___ INPUT

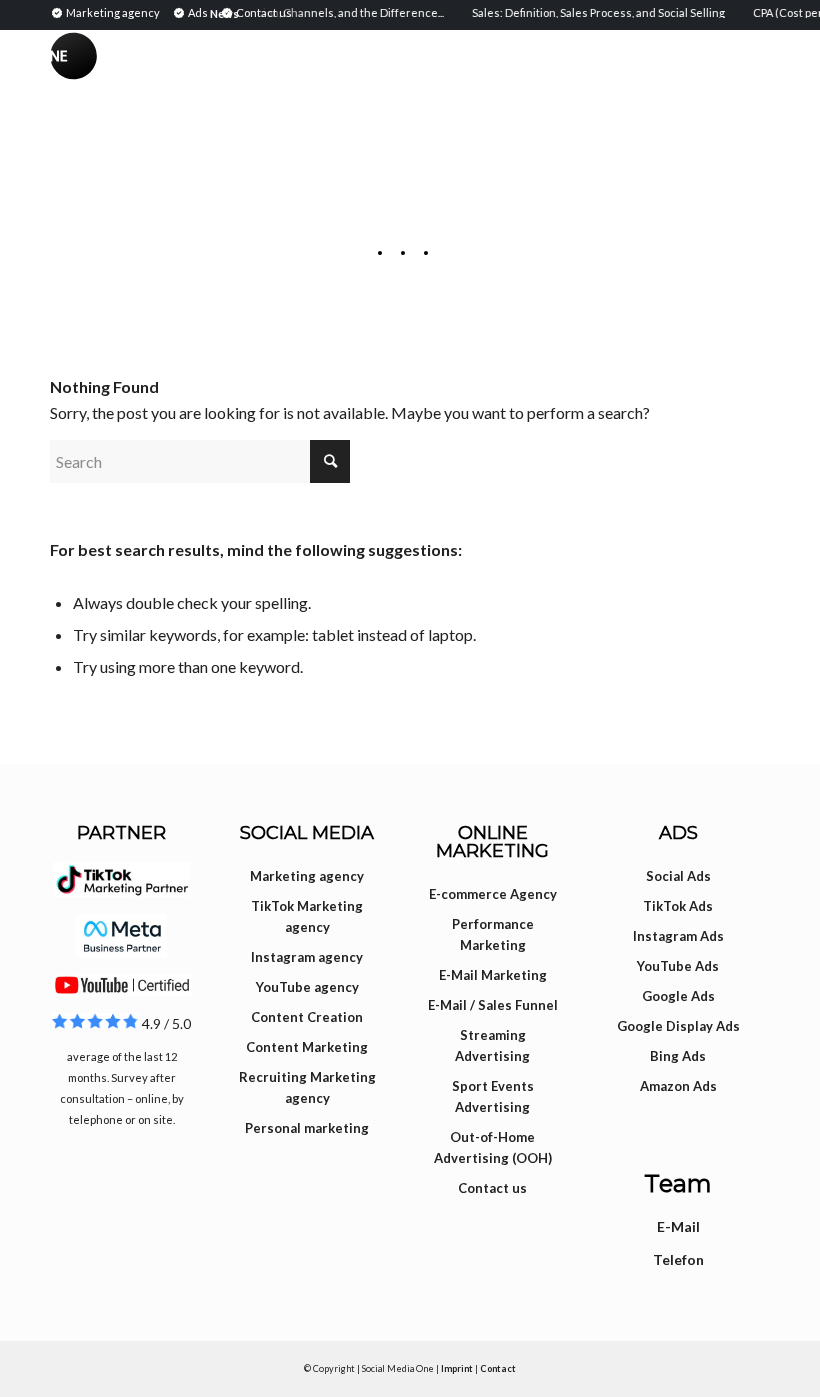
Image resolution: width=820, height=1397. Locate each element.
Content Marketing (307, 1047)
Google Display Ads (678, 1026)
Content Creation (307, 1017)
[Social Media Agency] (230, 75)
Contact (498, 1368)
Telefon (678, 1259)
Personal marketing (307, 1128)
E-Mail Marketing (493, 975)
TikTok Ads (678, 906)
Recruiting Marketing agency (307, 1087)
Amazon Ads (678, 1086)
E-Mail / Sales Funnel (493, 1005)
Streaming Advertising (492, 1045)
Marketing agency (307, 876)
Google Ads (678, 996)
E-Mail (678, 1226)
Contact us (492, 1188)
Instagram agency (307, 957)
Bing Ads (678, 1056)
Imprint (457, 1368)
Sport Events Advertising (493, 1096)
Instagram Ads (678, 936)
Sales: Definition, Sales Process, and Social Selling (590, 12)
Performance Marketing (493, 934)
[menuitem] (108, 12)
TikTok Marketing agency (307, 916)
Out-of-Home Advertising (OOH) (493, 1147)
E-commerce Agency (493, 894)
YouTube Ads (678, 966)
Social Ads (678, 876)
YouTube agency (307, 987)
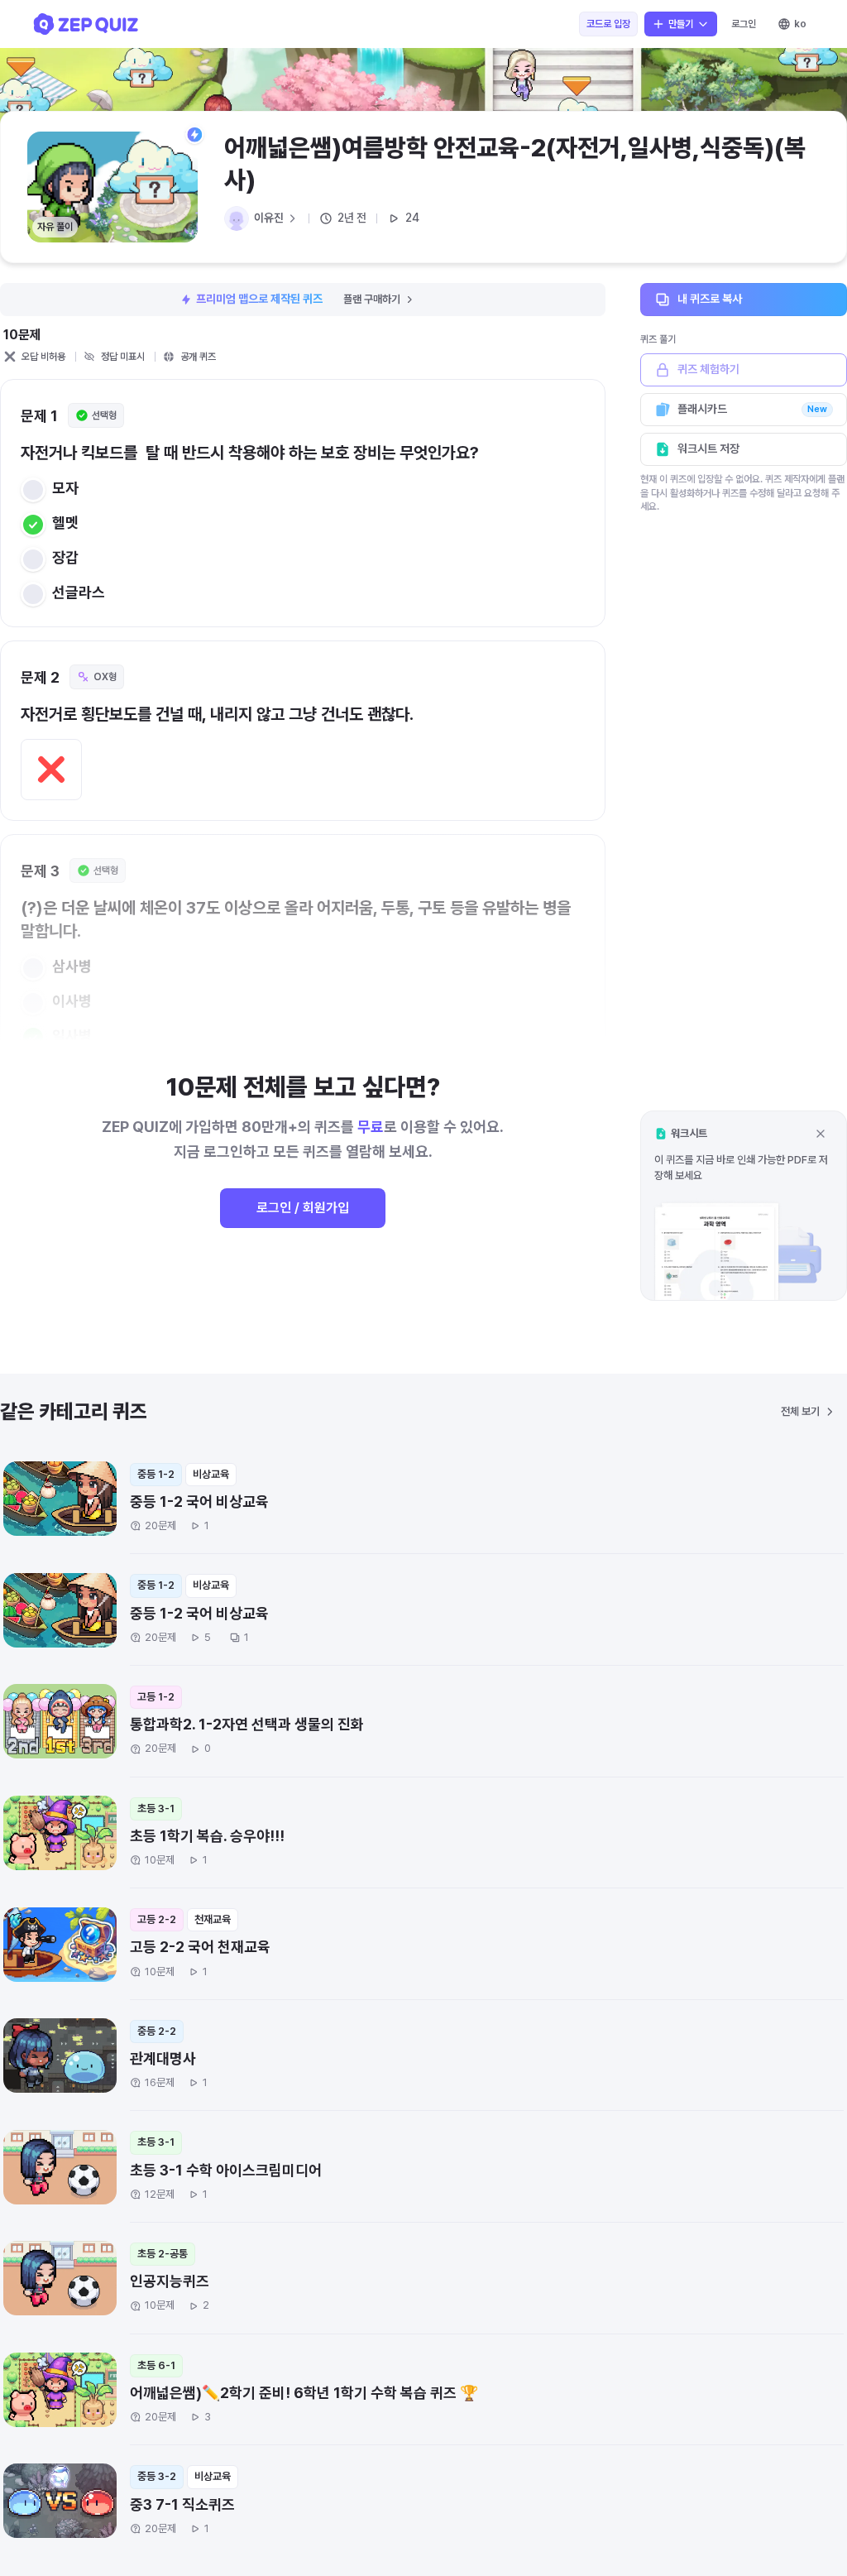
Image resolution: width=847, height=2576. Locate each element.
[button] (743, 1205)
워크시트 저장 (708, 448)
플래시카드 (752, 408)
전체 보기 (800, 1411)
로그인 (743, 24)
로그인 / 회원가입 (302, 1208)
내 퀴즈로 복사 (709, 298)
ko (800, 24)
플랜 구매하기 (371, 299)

______

__TRY IT__
Could you state how many lines above include the word "Content"? Reply with that number alone.

__PROBLEM SOLUTION__
2